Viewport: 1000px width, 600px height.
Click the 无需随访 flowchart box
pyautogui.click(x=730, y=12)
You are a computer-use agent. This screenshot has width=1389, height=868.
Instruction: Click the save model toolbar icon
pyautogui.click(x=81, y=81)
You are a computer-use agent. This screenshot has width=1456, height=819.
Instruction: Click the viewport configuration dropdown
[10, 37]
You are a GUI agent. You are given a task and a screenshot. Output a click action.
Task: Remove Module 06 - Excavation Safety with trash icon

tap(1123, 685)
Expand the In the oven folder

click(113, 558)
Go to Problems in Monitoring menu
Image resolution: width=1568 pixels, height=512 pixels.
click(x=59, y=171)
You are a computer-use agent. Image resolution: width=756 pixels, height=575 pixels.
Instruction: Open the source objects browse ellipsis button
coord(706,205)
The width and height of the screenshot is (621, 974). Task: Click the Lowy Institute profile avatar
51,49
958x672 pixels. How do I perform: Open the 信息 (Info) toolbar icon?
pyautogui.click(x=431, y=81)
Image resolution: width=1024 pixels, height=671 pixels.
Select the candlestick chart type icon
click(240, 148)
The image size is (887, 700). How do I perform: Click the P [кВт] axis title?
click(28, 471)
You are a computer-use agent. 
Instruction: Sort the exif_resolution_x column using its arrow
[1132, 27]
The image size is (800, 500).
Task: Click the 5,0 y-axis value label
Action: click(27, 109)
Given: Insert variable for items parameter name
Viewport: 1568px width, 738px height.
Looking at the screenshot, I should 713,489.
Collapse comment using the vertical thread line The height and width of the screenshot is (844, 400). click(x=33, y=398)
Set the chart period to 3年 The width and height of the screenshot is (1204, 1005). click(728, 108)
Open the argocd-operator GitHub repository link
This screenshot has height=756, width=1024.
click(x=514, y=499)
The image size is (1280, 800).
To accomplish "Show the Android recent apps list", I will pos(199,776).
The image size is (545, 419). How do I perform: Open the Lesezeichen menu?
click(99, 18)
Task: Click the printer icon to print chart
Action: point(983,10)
○ ○ ○
Exercise brief: How many of the lines in the records above include the word "computer"? State that number alone.

Response box: 4